Life-List is a meditation on memory, love, and grief organized through the language of birding. From a fluttering first kiss to the frantic flapping of the last captive passenger pigeon on Earth looking for her mate, Life-List explores the relation of the individual to her incessantly disappearing habitat.
“we have lost something in the translation / of time into language,” Jessica Smith writes in this lovely book of experimental poems Life-List. But breaking open the words, she enables “that which would kill you” to burst into flowers, creating the space—of breath, of spirit, of imagination—to let the birds in this book of birds fly through.

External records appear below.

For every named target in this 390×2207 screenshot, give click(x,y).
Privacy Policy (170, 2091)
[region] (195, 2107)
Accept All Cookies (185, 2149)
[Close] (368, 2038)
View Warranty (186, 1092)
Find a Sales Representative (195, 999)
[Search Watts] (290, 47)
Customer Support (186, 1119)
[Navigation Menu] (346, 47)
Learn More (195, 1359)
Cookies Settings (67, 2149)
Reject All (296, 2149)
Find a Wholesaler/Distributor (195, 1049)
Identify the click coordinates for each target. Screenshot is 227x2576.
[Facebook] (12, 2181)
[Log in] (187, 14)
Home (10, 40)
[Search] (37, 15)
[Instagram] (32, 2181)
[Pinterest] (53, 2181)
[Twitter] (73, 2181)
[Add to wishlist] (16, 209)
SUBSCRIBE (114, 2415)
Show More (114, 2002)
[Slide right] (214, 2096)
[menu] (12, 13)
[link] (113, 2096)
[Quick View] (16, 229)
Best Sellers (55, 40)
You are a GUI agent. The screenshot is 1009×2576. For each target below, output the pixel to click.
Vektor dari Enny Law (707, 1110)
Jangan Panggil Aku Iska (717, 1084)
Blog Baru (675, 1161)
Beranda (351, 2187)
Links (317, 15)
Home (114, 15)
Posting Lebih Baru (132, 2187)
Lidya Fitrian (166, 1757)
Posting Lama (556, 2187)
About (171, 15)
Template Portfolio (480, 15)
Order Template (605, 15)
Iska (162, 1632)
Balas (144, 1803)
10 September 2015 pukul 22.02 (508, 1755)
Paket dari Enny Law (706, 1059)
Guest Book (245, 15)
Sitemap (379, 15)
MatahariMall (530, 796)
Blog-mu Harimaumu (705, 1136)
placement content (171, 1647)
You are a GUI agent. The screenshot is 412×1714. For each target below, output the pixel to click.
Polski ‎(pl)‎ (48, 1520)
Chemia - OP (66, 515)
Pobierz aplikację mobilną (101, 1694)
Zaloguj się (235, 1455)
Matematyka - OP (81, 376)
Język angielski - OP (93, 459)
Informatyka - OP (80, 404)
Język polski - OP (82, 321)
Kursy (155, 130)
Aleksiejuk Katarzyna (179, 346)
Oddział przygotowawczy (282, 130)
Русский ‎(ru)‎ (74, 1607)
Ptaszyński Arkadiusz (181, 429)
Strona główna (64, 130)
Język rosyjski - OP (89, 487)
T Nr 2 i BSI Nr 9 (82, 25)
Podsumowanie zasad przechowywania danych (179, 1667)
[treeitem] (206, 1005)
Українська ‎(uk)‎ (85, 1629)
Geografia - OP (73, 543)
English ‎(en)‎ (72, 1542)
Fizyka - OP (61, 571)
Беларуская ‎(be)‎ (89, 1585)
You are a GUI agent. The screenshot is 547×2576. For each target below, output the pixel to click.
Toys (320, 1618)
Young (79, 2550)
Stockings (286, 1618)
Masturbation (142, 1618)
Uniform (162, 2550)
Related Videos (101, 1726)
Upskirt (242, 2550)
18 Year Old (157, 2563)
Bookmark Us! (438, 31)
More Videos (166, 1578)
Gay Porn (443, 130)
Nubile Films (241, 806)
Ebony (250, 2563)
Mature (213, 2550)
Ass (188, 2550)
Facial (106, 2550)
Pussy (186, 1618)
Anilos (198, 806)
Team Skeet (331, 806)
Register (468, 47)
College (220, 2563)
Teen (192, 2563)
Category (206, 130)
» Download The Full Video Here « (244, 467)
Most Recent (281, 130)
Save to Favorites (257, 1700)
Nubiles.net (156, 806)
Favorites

Ann Fisher-Wirth, author of Dream Cabinet, Carta Marina
Dinosaurs did not go extinct. Approximately 10,000 extant species of birds appear to be descended from a subgroup of theropods, a heritage that includes our childhood idol T Rex as well as the bee hummingbird. Birders know the richness of heeding their presence & variety, the divination of alectryomancy, the creation of life-lists. Any reader who heeds the n apart from hero in heron will recognize how birds articulate space & vice versa, how a life looking outward can be invested with our deepest interiors. The Brain, a very smart woman once wrote, is wider than the sky.
Ron Silliman, author of Revelator and The Alphabet
Life-List (Chax Press 2015) is about birds and memory–specifically, it’s an homage to the “life-list,” the list that a birdwatcher keeps of all the birds she’s seen and in what context she first saw them. A life list becomes a record of travel, of personal memory, and of shifting avian territories.
The poems are written in open field/plastic style to disrupt the reader’s attention and make him/her enter them mindfully. If poetry can make us better understand/allow ambiguity and difference in the world, my aesthetic desire is for people to enter their worlds newly, with interest and wonder.
With the title Island of Iridescent Tree, Life-List was a finalist for the 2012 Nightboat Poetry Prize. Life-List is separated into two parts, “Observation” and “Memory.” “Observation” was initially published in 2001 as a chapbook called bird-book (blue moon press, later republished online by Detumescence Press; reviewed at Galatea Resurrects by Steven Fama), and much of “Memory” was published in 2013 as a chapbook titled mnemotechnics (above/ground press). Selections previously appeared in Ferrum Wheel (Issue 1); ixnay (7); name (4/5); Queen Street Quarterly (5.3); knives out (3); serving suggestion (4); Evening May Come; Tarpaulin Sky; N/A Literary Journal (1); Open Letters Monthly (July 2013); Terry Cuddy’s film Transient Views of Western New York (2001); and Monica Karwan, Brett Mastellar and Chelsea Warren’s music/dance environment, musicartmovement (2003).